Set problem
Copy out each line of the entries below word for word, leaving out the pictures.
===
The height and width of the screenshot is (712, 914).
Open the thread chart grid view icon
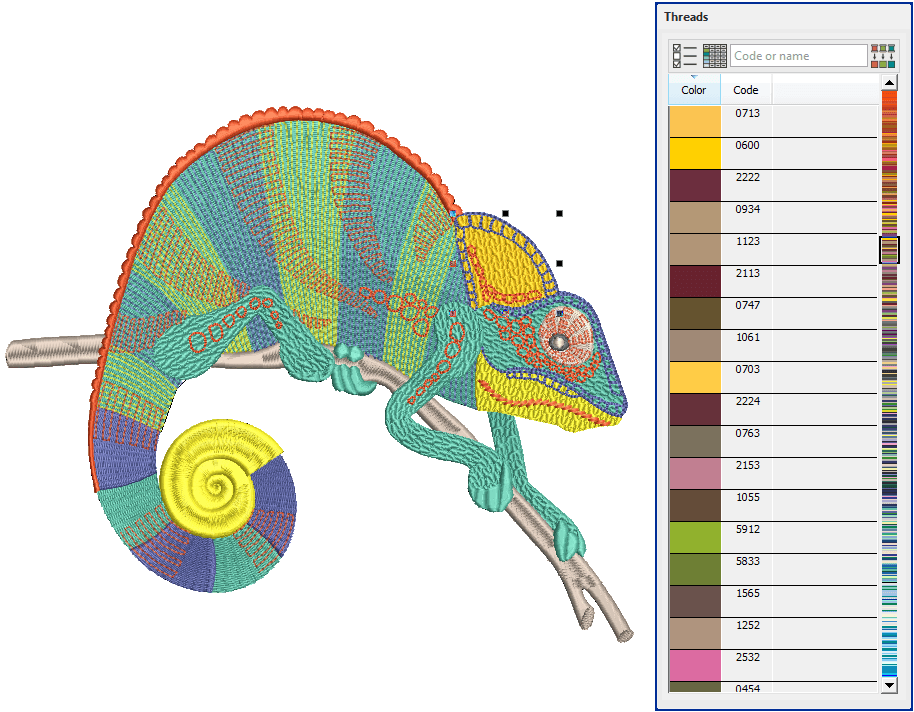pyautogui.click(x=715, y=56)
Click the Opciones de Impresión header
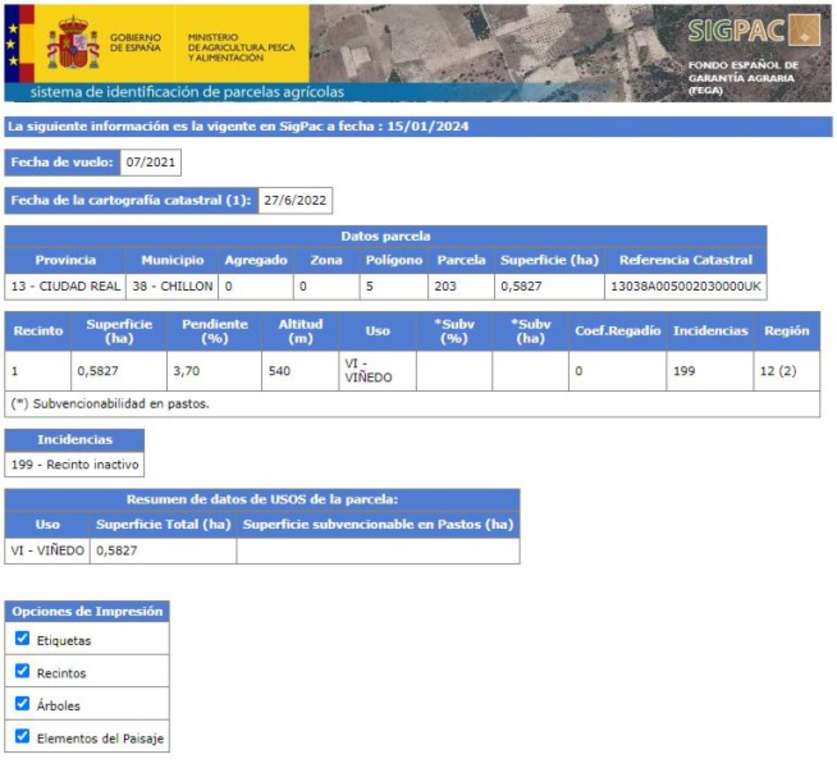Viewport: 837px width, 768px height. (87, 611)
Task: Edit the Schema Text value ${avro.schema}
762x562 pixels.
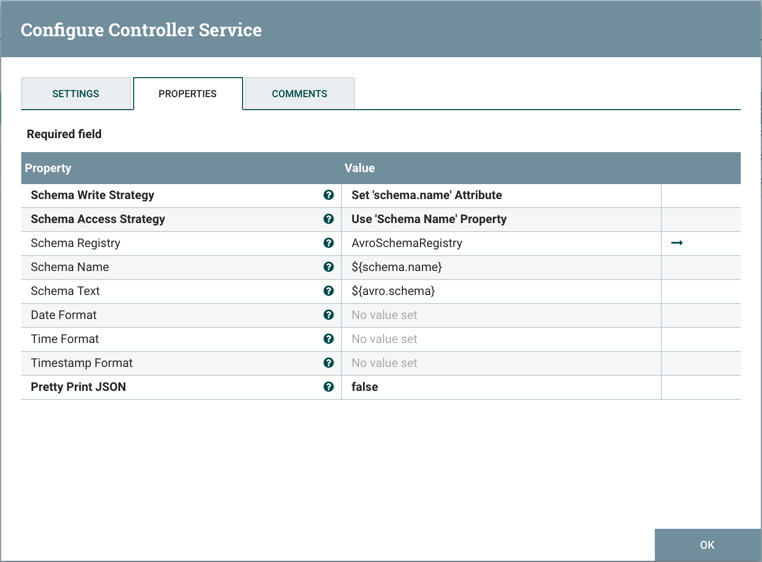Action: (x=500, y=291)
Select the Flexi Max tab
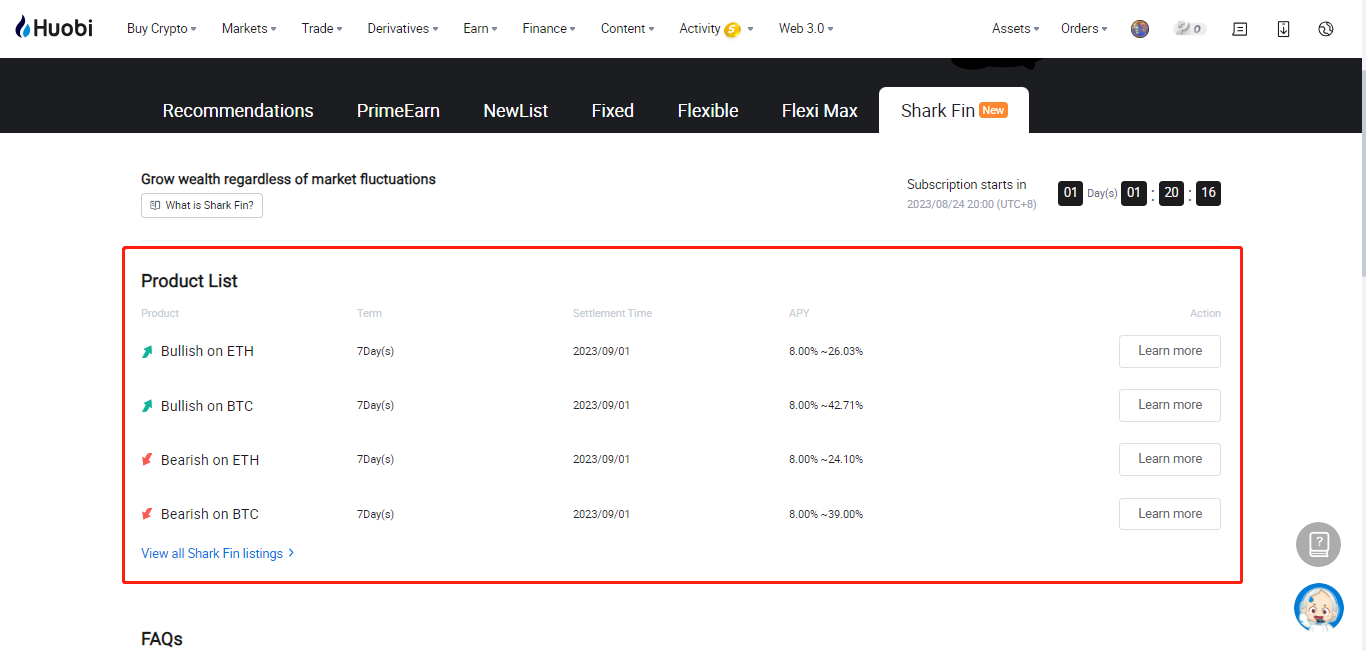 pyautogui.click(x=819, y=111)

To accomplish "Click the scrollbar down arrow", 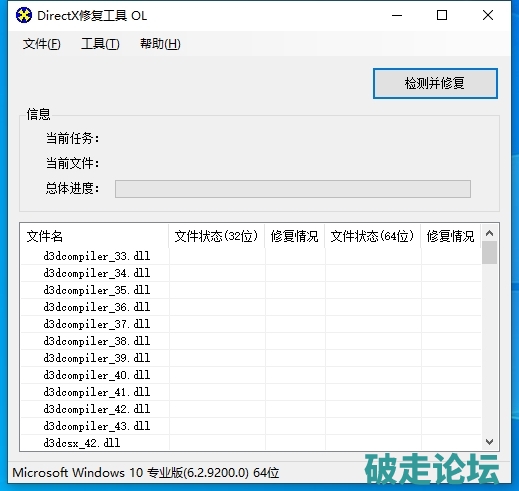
===
Exercise output
The height and width of the screenshot is (712, 914).
Open the thread chart grid view icon
pyautogui.click(x=715, y=56)
Click the Opciones de Impresión header
Viewport: 837px width, 768px height. (87, 611)
Task: Edit the Schema Text value ${avro.schema}
762x562 pixels.
Action: (x=500, y=291)
Select the Flexi Max tab
 pyautogui.click(x=819, y=111)

To accomplish "Click the scrollbar down arrow", 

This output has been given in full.